Шрифт:
— Так зачем тебе входить? Ты сирота, что ли?
— Да, — сказал я. — Он открыл ворота, но остался стоять на входе. — Мой папа умер, — сказал я.
— А мама у тебя есть?
— Да.
— Тогда вон отсюда! Валяй к своей мамаше, нахалюга! — разозлился он. — Ты что, пришел сюда детей дразнить, что ли? А ну, убирайся!
Я схватил ноги в руки и испуганно помчался домой. В квартире было полно людей. Друзья и подруги, родственники и родственницы, Большие Женщины и их сыновья, объединившиеся и пришедшие из своих соединенных квартир, — все слонялись по нашим комнатам и заглядывали в отцовский кабинет, где все еще царил тот же «полный балаган», что при жизни хозяина. И затем, вновь и вновь убедившись, что его нигде действительно нет, цоканьем сухих языков выражали удивление и уважение к нашей семейной судьбе, которая никогда не отказывается от своего и никогда своих не подводит.
Моего короткого отсутствия никто не заметил. Я положил вещи обратно в шкаф и, когда вошел в отцовский кабинет вернуть сумку на место, столкнулся там с Матерью. Она собрала несколько фотографий Отца среди разбросанных повсюду бумаг, и наваленных повсюду книг, и валявшихся повсюду носков и выставила эти снимки в большой комнате, чтобы утешители чувствовали себя удобней в доме покойного, чтобы их глазам было на чем задержаться, чтобы им было о чем говорить, когда им уже не о чем говорить.
Иногда, на обрядах воспоминаний Большой Женщины, с их загадками, и ответами, и смехом, и слезами, Черная Тетя имитирует слова людей, которые глядели тогда на нас и на те фотографии, и ты, которой было тогда всего три года, присоединяешься к ней, словно и ты помнишь:
«Вот он, в докторском халате».
«А вот он в Кастеле [90] , со „стеном“ в руке, в вязаной шапке».
«Посмотрите на нее, она еще не совсем соображает, что случилось».
«Она не плачет. Лучше бы она наконец заплакала».
90
Кастель — участок горной гряды, возвышающийся над дорогой Тель-Авив — Иерусалим. Во время Войны за независимость был объектом тяжелых боев, в результате которых был захвачен еврейскими войсками ценой больших потерь.
«Такой молодой».
«И дети так на него похожи».
«А вот он, когда сам был ребенком, в Тель-Авиве, на море».
Всякий раз, когда я вижу, как личинки комаров мучительно извиваются в мелкой воде пустынных лужиц, я снова вспоминаю эти фразы. Сначала их звучание, а потом, с его помощью, их содержание.
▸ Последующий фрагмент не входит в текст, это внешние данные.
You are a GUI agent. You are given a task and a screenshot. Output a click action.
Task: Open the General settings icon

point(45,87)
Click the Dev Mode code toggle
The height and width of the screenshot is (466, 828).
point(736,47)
Бабушка Майер, мать Отца, сидела сбоку, пила коньяк и время от времени бормотала: «Что вы на это скажете? Чтобы мать хоронила своего сына… Дус ист ништ нормаль» [91] .
91
Дус ист ништ нормаль — это ненормально (идиш).
Ее губы и кончики пальцев были совершенно синие. На гору Герцля [92] и обратно она ехала на голубом такси Хромого Гершона, который не взял с нее денег, потому что Отец спас его во время Войны за независимость, когда они были в Пальмахе [93] .
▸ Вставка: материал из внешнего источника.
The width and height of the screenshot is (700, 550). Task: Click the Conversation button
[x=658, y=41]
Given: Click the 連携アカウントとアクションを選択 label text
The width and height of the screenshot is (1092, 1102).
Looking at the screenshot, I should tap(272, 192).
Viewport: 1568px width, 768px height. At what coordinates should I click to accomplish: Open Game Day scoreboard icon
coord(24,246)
А потом она вдруг встала и выкрикнула: «Я говорила ему не жениться на вас! — и тут же начала плакать: — Давид… Давид… сыночек мой…» Ее иврит был влажным, полным слюны и языка: «Мы даже помириться не успели…»
92
Гора Герцля — главное военное кладбище в Иерусалиме.
93
Пальмах (аббрев. «плугот махац» — ударные отряды, ивр.) — добровольческие регулярные подразделения Хаганы (см.) для выполнения особых заданий.
То был последний раз, когда я видел бабушку Майер, потому что после этого она снова поднялась и объявила всем присутствующим, что ее отца убили немцы, а сына убили еврейки, и, прежде чем кто-нибудь успел ответить, она вышла, и тогда Бабушка нарушила молчание словами: «Я не хочу больше видеть эту женщину здесь никогда. Ко всем нашим неприятностям, она еще и пьяница».
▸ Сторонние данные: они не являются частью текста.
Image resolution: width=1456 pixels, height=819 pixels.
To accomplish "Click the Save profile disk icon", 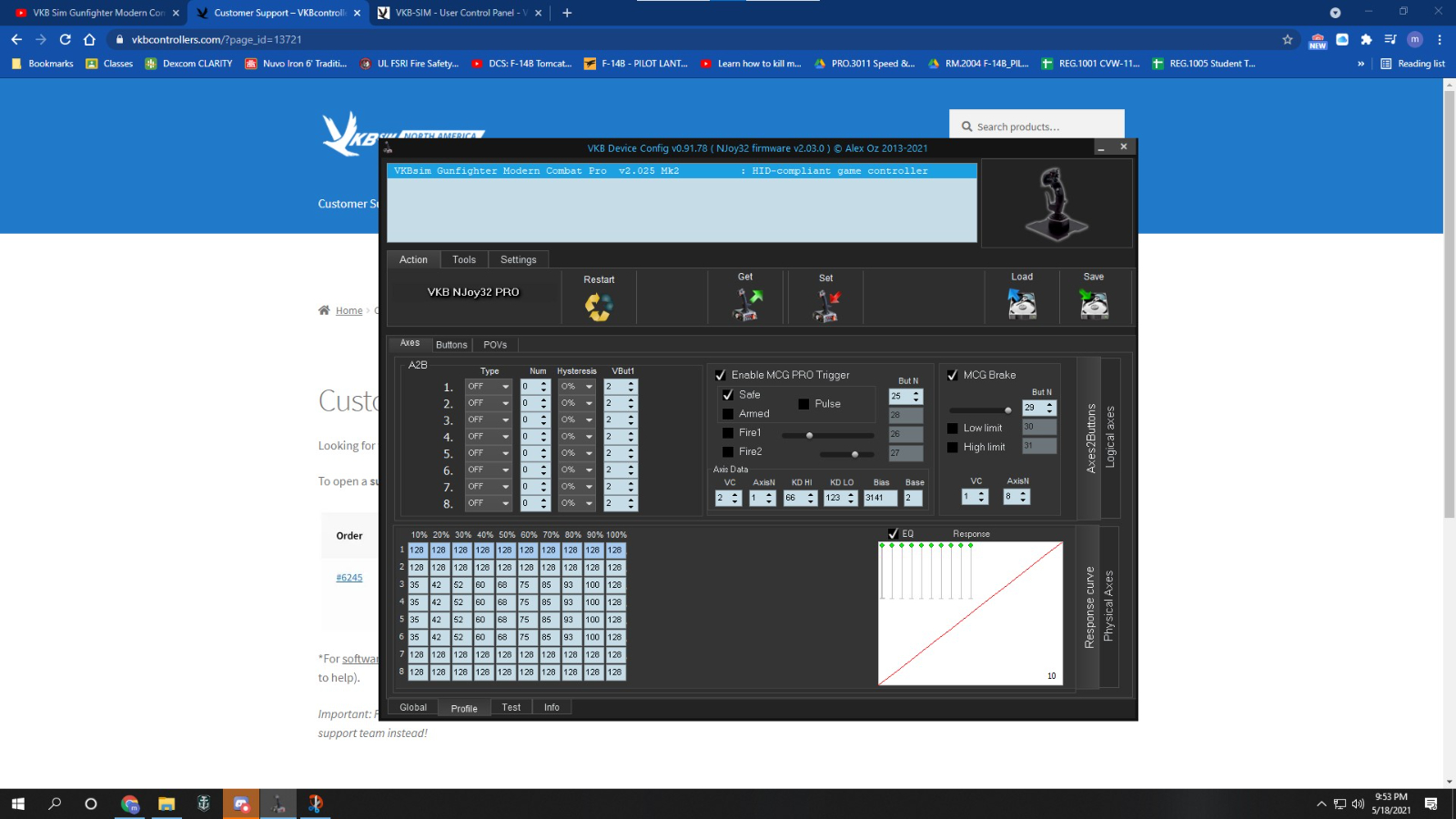I will pyautogui.click(x=1093, y=304).
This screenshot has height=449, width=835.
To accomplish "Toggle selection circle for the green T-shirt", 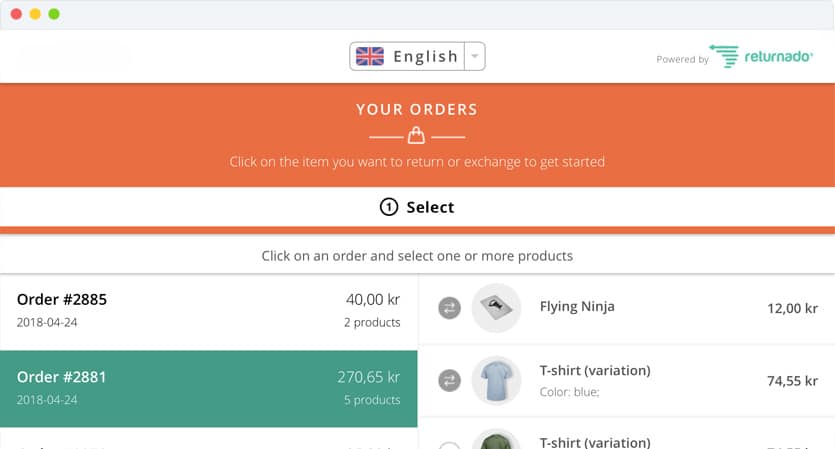I will tap(449, 445).
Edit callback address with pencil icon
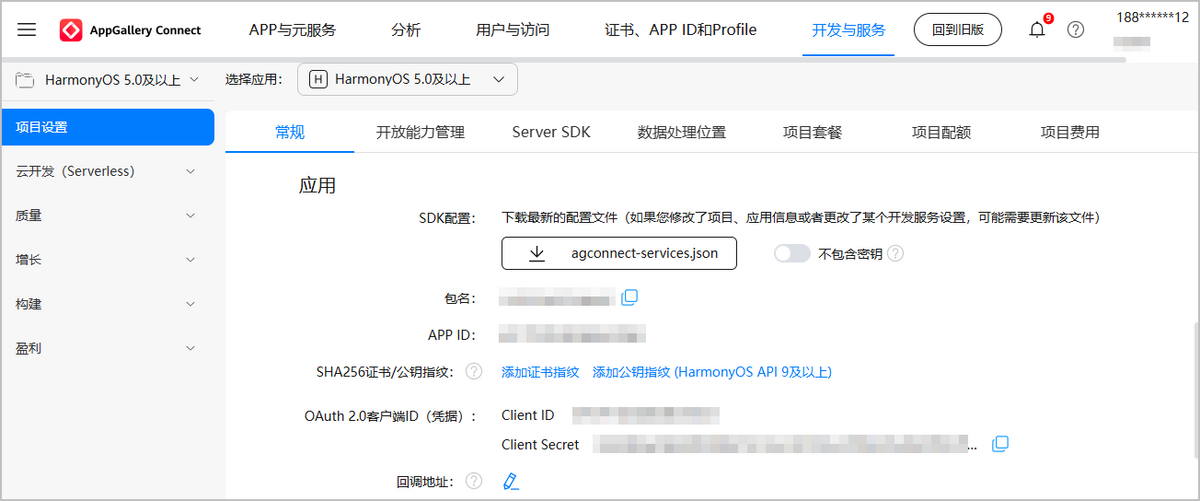Screen dimensions: 1200x501 coord(511,482)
А много лет спустя, когда Большая Женщина села писать приглашения на нашу с Роной свадьбу, Рыжая Тетя сказала, что, несмотря ни на что, следует пригласить также бабушку Майер, и вообще, так она сказала, вы ведете себя некрасиво и по отношению к тем родственникам тоже, и вот тогда мы узнали, что бабушка Майер давно уже умерла. Но в детстве я получил от нее по почте несколько открыток и подарков. Она всегда писала одно и то же: «Рафаэль, ты и мой внук тоже… Что мне еще осталось от сына?.. Приезжай навестить меня в Тель-Авив. У тебя и тут есть семья, и еще здесь есть синее Средиземное море, которое очень любил твой папа. Возьмешь утром виноград и полотенце и пойдешь, как он, плавать».
Но я не умел плавать — и сегодня тоже не умею, — и я уже был внуком одной Бабушки, и этого мне было вполне достаточно. К чему мне весь этот балаган, а? Я был внуком и сыном, братом и племянником. Был куклой, и младенцем, и любимчиком — как правило, всех вас вместе, а иногда — каждой в отдельности, и мне было более чем достаточно. Я был Рафаэлем, и Рафинькой, и Рафи, и Рафаулем, и мне было вполне достаточно этих имен и вас пятерых — Бабушки, Матери, двух Теть и одной сестры, которые окружали меня, и кутали меня, и трогали меня, и играли, и воспитывали, и растили меня тем страшным, мучительным способом, лучше которого я не знаю для растущего мужчины.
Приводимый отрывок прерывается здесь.